- TASK INSTRUCTIONS
Go to the line holding "Tout accepter (98, 1318)" in the entries below and write out exactly every line down to and including the line holding "[Soaking up these".

- STUDY MATERIAL
== Segment start ==

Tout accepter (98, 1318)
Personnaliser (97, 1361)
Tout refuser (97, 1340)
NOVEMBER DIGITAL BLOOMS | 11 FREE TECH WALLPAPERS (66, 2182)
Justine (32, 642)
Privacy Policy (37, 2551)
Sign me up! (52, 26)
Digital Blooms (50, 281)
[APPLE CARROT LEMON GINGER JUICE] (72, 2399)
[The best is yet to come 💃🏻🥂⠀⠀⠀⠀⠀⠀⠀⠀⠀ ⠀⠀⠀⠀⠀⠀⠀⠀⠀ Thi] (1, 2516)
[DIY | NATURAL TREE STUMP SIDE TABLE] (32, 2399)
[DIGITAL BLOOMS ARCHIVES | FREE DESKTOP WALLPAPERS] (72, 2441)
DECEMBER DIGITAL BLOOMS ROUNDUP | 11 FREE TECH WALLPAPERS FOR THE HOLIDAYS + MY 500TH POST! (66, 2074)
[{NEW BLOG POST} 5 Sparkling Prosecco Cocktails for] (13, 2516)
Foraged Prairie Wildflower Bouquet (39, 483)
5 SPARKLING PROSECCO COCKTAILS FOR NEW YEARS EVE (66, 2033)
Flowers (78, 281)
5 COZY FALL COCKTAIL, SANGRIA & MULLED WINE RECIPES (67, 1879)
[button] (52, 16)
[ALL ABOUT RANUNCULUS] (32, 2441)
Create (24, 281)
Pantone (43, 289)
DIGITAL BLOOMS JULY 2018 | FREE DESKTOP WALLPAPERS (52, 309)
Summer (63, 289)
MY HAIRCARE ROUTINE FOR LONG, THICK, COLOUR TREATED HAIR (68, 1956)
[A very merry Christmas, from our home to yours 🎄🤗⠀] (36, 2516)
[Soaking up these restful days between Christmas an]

== Segment end ==
== Segment start ==

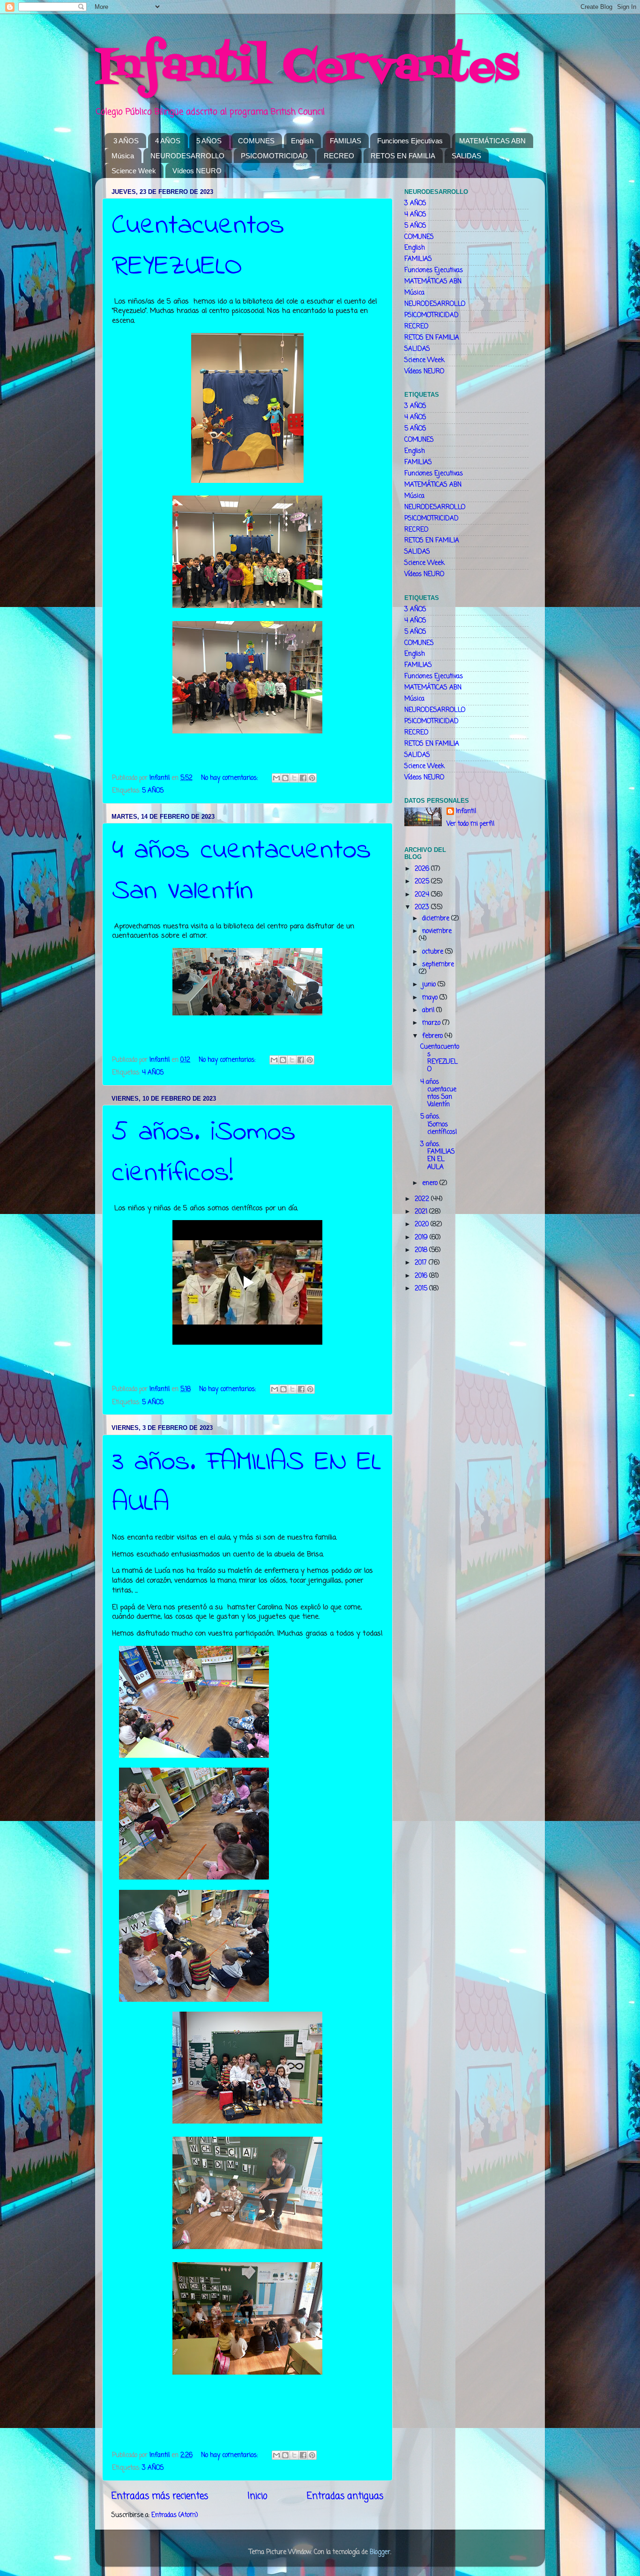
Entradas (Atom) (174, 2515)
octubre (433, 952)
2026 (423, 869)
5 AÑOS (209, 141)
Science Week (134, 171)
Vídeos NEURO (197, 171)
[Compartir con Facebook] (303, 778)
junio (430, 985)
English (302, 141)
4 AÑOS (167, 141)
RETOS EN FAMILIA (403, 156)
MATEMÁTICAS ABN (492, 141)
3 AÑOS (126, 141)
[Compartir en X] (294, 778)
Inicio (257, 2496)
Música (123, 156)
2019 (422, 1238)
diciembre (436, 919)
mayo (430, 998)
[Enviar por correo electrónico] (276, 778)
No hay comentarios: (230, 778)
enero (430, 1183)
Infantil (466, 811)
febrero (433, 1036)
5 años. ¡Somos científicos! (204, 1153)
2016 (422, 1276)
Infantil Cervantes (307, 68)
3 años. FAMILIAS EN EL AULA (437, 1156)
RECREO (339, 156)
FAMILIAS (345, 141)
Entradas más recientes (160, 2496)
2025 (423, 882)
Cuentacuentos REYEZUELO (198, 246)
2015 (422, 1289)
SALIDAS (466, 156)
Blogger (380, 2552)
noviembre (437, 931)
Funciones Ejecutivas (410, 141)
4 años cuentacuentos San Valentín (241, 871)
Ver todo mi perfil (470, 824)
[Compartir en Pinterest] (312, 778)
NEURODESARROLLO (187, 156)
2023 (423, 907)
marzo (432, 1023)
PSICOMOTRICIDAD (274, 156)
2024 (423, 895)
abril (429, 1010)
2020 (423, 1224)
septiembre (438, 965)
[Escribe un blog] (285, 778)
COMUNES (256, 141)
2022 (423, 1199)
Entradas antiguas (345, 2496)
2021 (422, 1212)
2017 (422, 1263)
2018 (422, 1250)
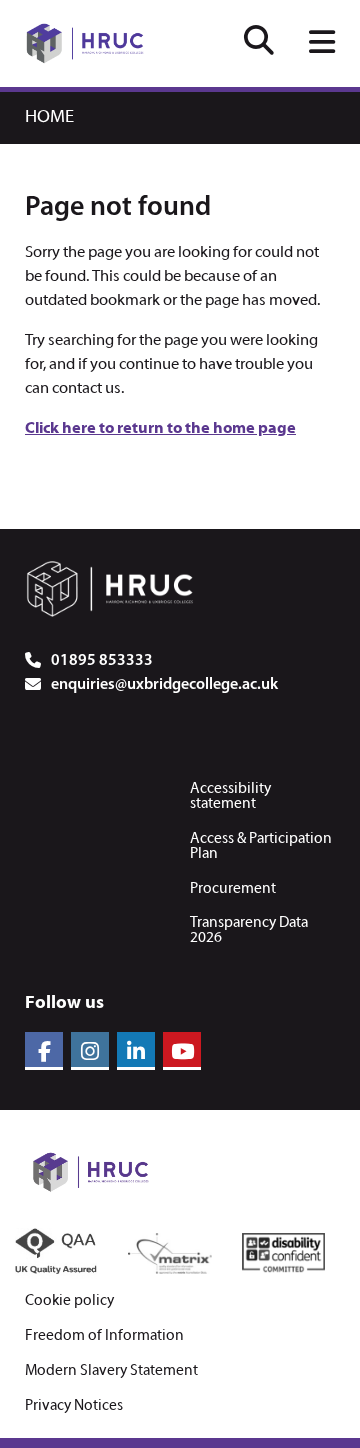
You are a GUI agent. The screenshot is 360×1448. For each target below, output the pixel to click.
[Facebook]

== Segment end ==

- TASK OUTPUT
Tout accepter (98, 1318)
Personnaliser (97, 1361)
Tout refuser (97, 1340)
NOVEMBER DIGITAL BLOOMS | 11 FREE TECH WALLPAPERS (66, 2182)
Justine (32, 642)
Privacy Policy (37, 2551)
Sign me up! (52, 26)
Digital Blooms (50, 281)
[APPLE CARROT LEMON GINGER JUICE] (72, 2399)
[The best is yet to come 💃🏻🥂⠀⠀⠀⠀⠀⠀⠀⠀⠀ ⠀⠀⠀⠀⠀⠀⠀⠀⠀ Thi] (1, 2516)
[DIY | NATURAL TREE STUMP SIDE TABLE] (32, 2399)
[DIGITAL BLOOMS ARCHIVES | FREE DESKTOP WALLPAPERS] (72, 2441)
DECEMBER DIGITAL BLOOMS ROUNDUP | 11 FREE TECH WALLPAPERS FOR THE HOLIDAYS + MY 500TH POST! (66, 2074)
[{NEW BLOG POST} 5 Sparkling Prosecco Cocktails for] (13, 2516)
Foraged Prairie Wildflower Bouquet (39, 483)
5 SPARKLING PROSECCO COCKTAILS FOR NEW YEARS EVE (66, 2033)
Flowers (78, 281)
5 COZY FALL COCKTAIL, SANGRIA & MULLED WINE RECIPES (67, 1879)
[button] (52, 16)
[ALL ABOUT RANUNCULUS] (32, 2441)
Create (24, 281)
Pantone (43, 289)
DIGITAL BLOOMS JULY 2018 | FREE DESKTOP WALLPAPERS (52, 309)
Summer (63, 289)
MY HAIRCARE ROUTINE FOR LONG, THICK, COLOUR TREATED HAIR (68, 1956)
[A very merry Christmas, from our home to yours 🎄🤗⠀] (36, 2516)
[Soaking up these restful days between Christmas an]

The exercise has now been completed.